## What you need to do
Find the "This screenshot has height=552, width=847." line in the records below and repeat it and every later line exactly, up to the last; do not include pictures.

## Data for this task
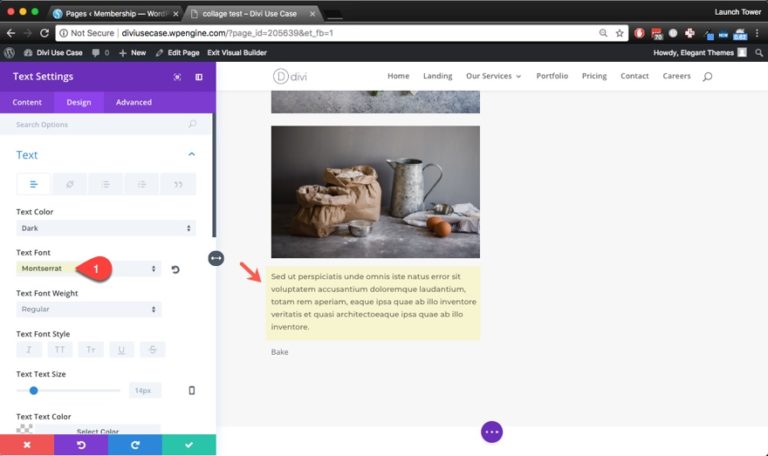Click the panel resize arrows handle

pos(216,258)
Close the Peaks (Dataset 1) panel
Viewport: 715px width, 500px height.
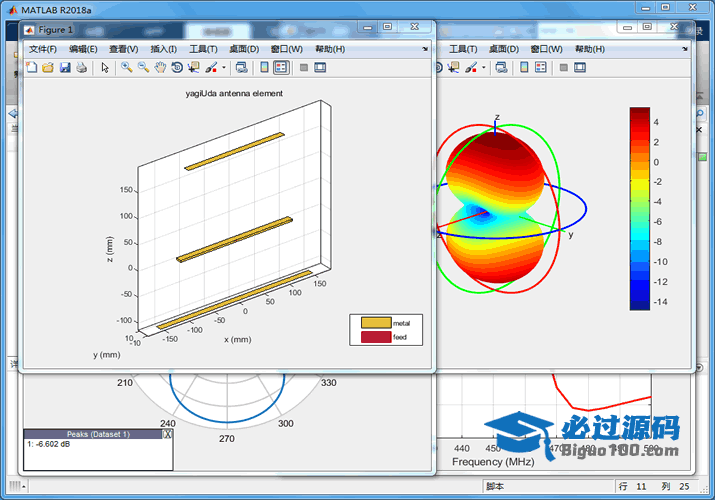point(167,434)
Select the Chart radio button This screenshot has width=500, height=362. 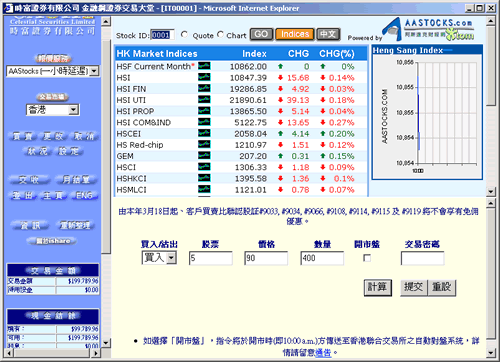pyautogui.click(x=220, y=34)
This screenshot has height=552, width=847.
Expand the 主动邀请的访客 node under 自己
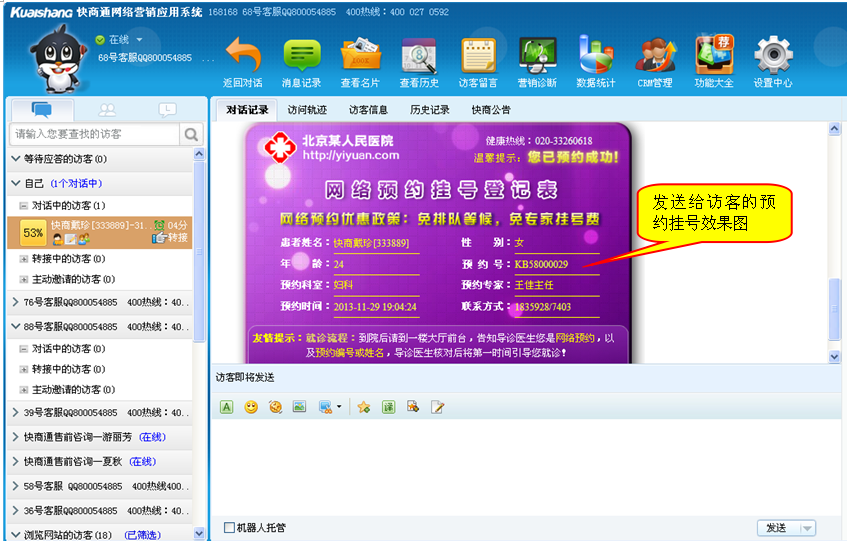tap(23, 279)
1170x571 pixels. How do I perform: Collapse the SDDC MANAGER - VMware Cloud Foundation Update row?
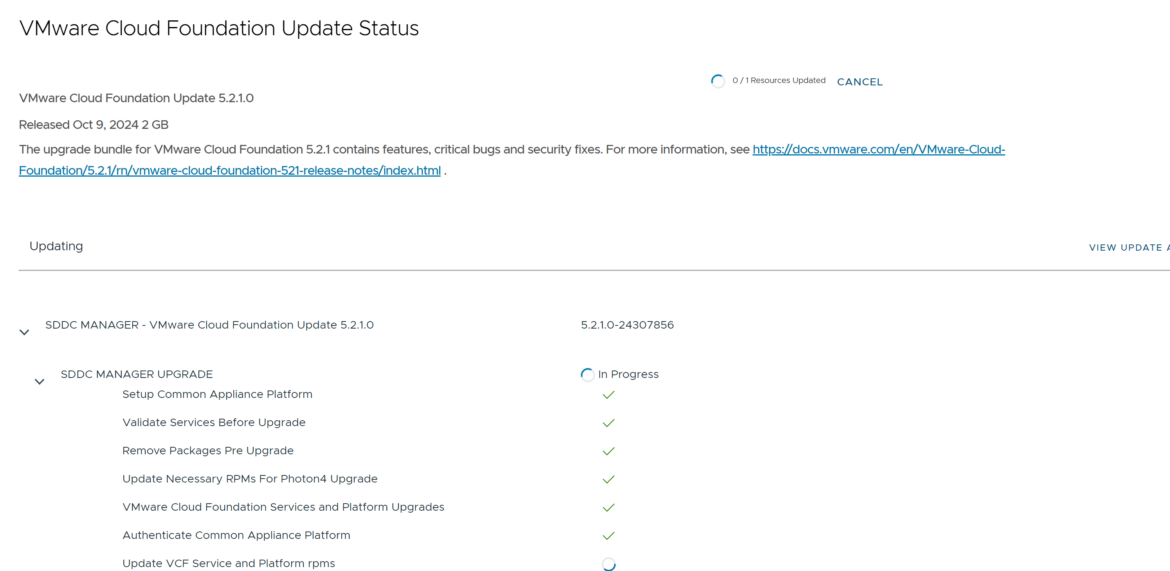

## Task solution
This screenshot has height=552, width=847.
Expand the 主动邀请的访客 node under 自己
tap(23, 279)
1170x571 pixels. How do I perform: Collapse the SDDC MANAGER - VMware Cloud Foundation Update row?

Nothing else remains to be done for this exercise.